As a form of live performance, marionette theatre has deep roots across the world, the oldest traditions stemming from China and India. Popular in Europe during the 19th Century, marionette theatres declined rapidly following the First World War, due in part to the ascent of moving pictures and more contemporary forms of animation.

Today, marionettes are a rare sight and therefore regarded as a novelty act. Marionette theatres are an even rarer phenomenon. Many professional puppeteers and theatre directors feel daunted by the complexity of the strings. Meanwhile the logistical challenges of touring a marionette bridge has deterred many companies from continuing the tradition, favouring more portable and lightweight endeavours.

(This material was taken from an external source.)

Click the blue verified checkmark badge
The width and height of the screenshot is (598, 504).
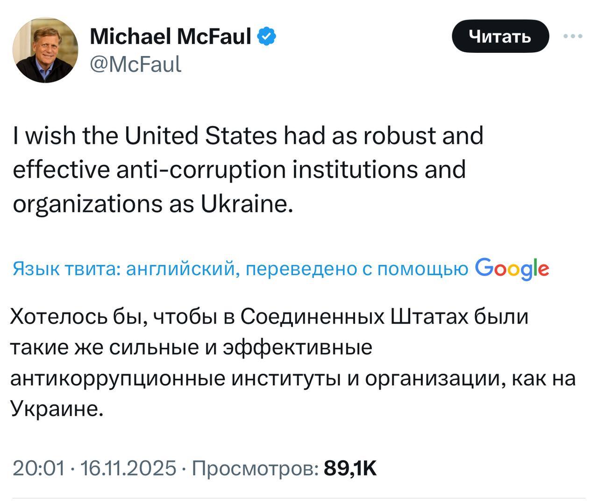tap(267, 36)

In 2023 marionette making was added to the Heritage Craft Association’s RED LIST of Endangered Crafts. Drawing on the conservation status system used by the Intentional Union of Conservation of Nature (IUCN), the HCA uses four categories of risk to assess the viability of heritage crafts: ‘viable’, ‘endangered’, ‘critically endangered’ and ‘extinct’.

    "Crafts classified as ‘endangered’ are those which currently have sufficient craftspeople to transmit the craft skills to the next generation, but for which there are serious concerns about their ongoing viability. This may include crafts with a shrinking market share, an ageing demographic or crafts with a declining number of practitioners." (excerpt from the Heritage Crafts Association's website)

I was taught how to make and operate marionettes by puppet maker and puppeteer John Roberts, author of ‘How to Carve a Marionette’ and one of the UK’s only teachers within the craft. I am lucky to work and live just a few miles from his workshop in rural Devon. This proximity has enabled me to continue learning and honing my own approach to such a niche tradition.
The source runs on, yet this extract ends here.